INFORMATION PROVIDED —
+ + + + + + +

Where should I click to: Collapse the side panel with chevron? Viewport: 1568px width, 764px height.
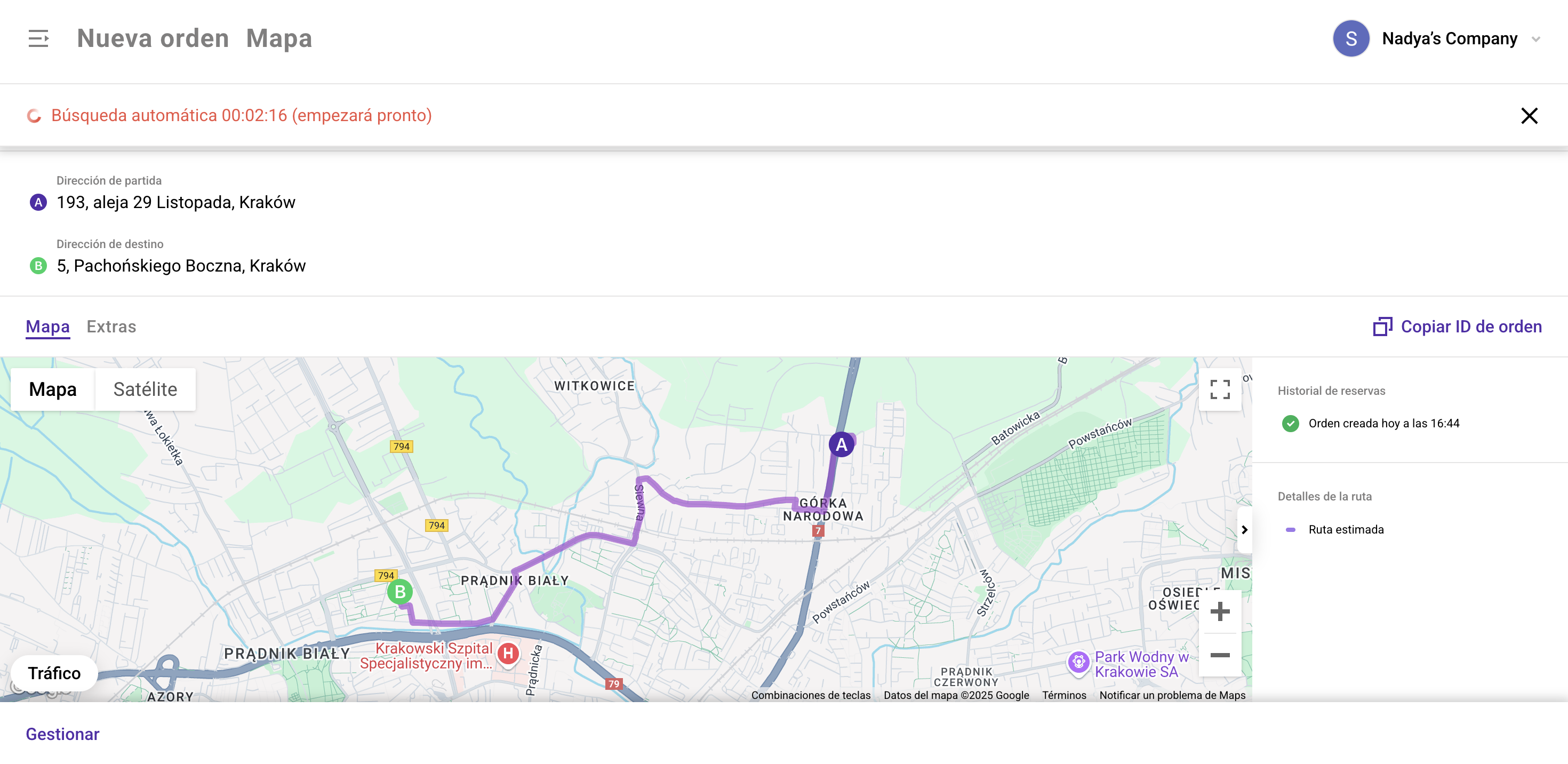1244,530
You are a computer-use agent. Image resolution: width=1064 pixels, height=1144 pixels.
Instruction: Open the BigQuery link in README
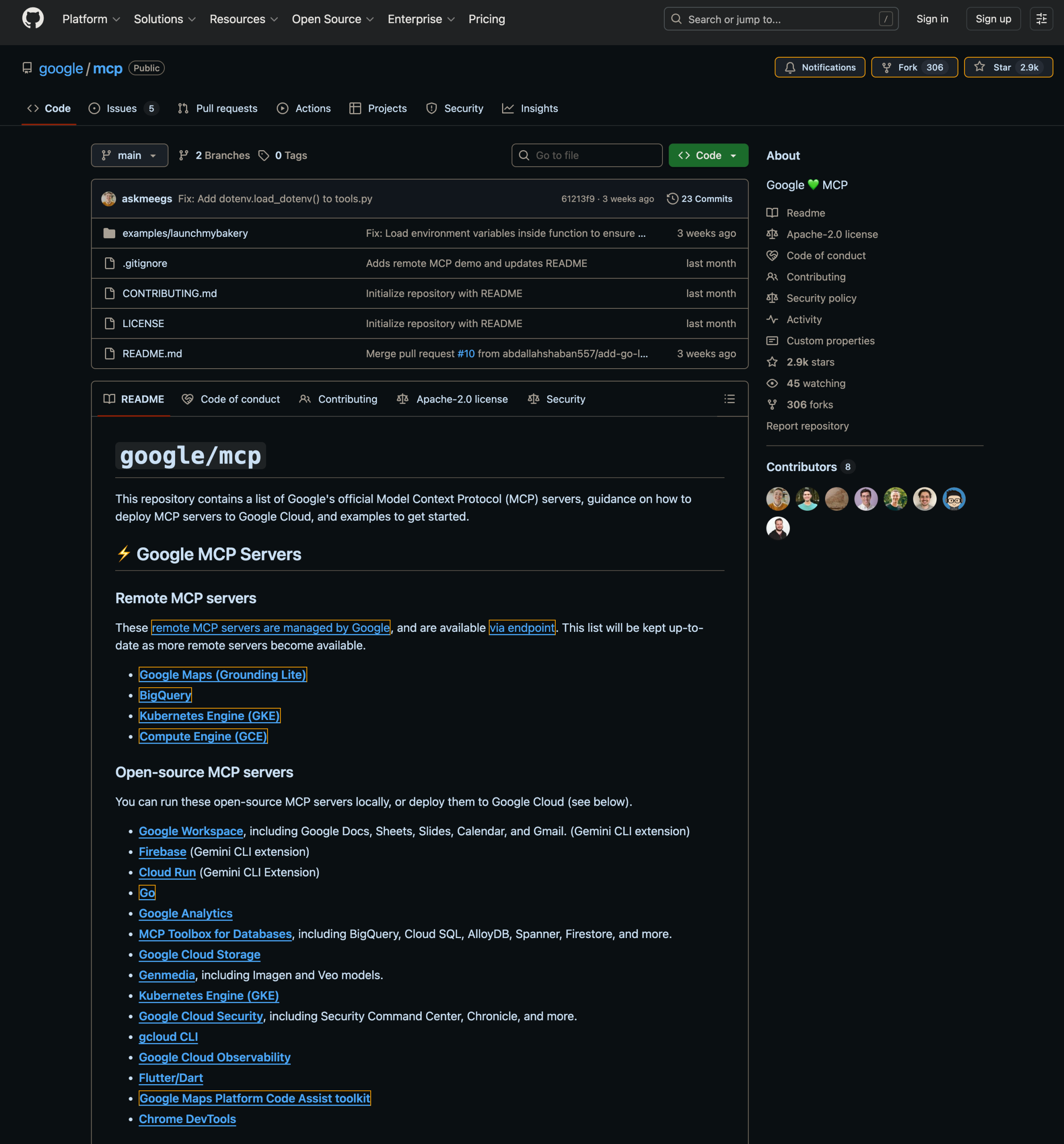(x=165, y=695)
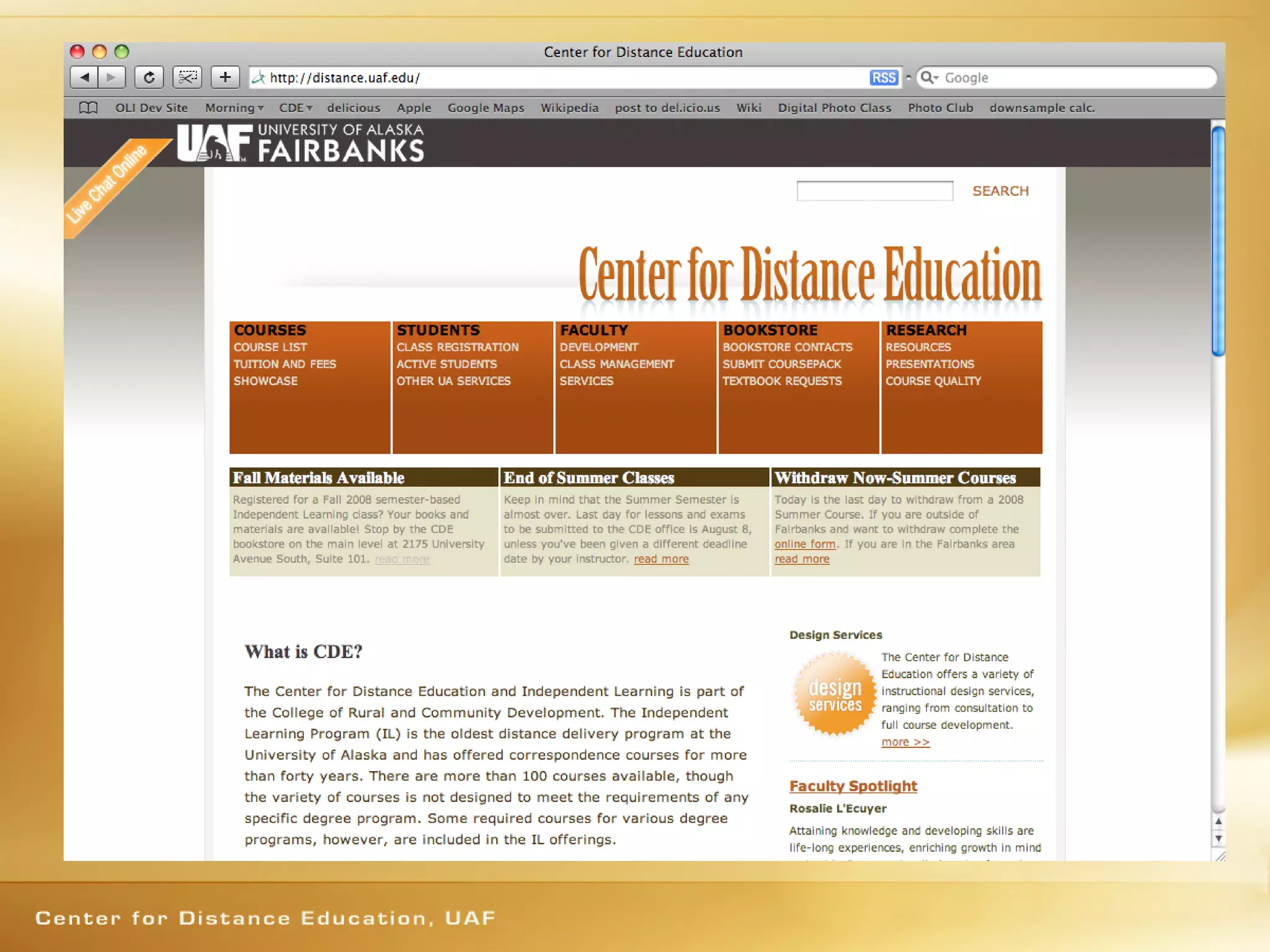
Task: Click the browser Back arrow button
Action: coord(84,77)
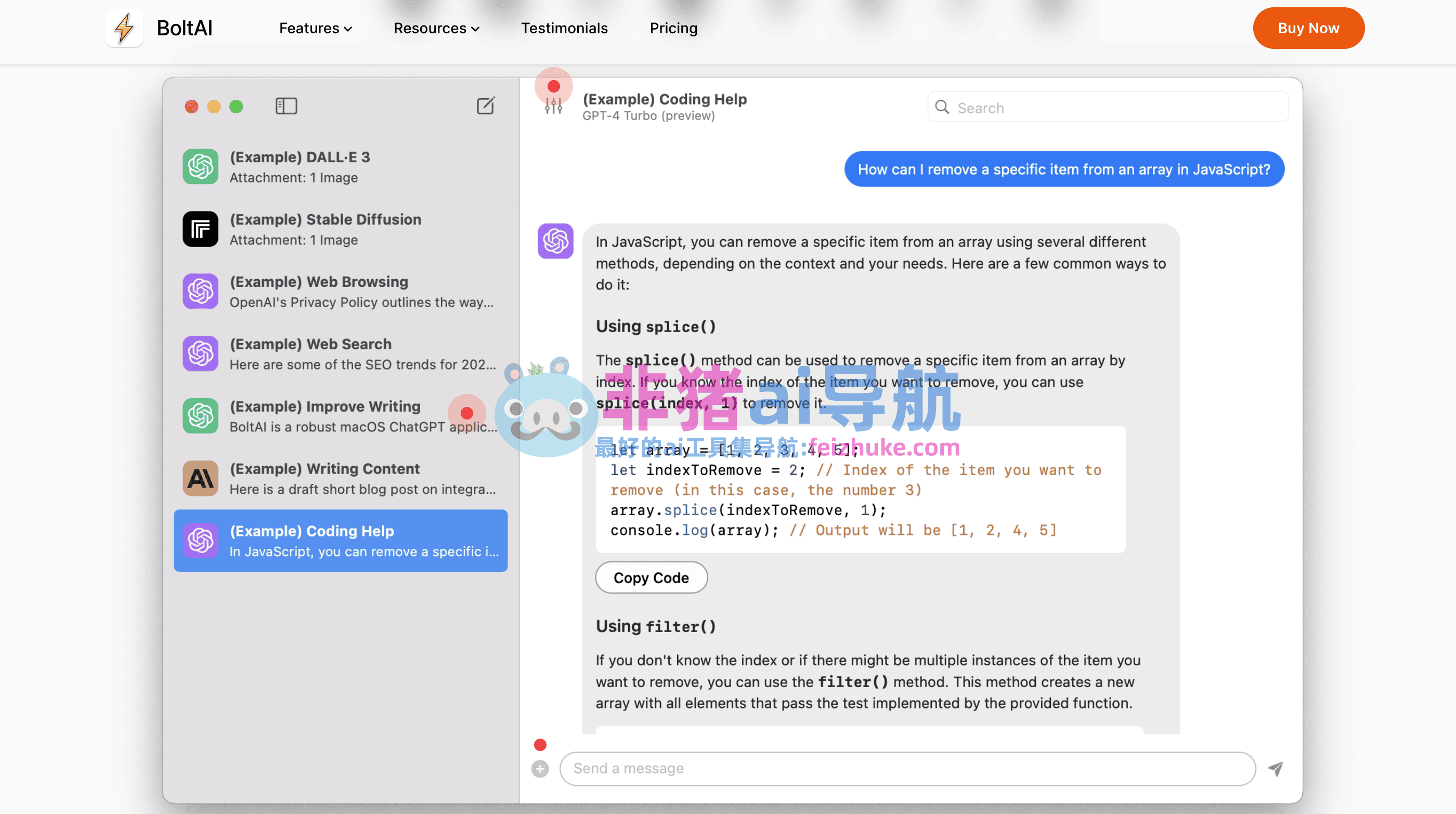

+ + + + + + +

WHAT YOU NEED TO DO — Output each record above word for word, leaving out images.

ANSWER AREA —
Where should I click to: Collapse the side panel with chevron? Viewport: 1568px width, 764px height.
1244,530
You are a computer-use agent. Image resolution: width=1064 pixels, height=1144 pixels.
Instruction: Open the BigQuery link in README
(x=165, y=695)
Task: Click the browser Back arrow button
Action: coord(84,77)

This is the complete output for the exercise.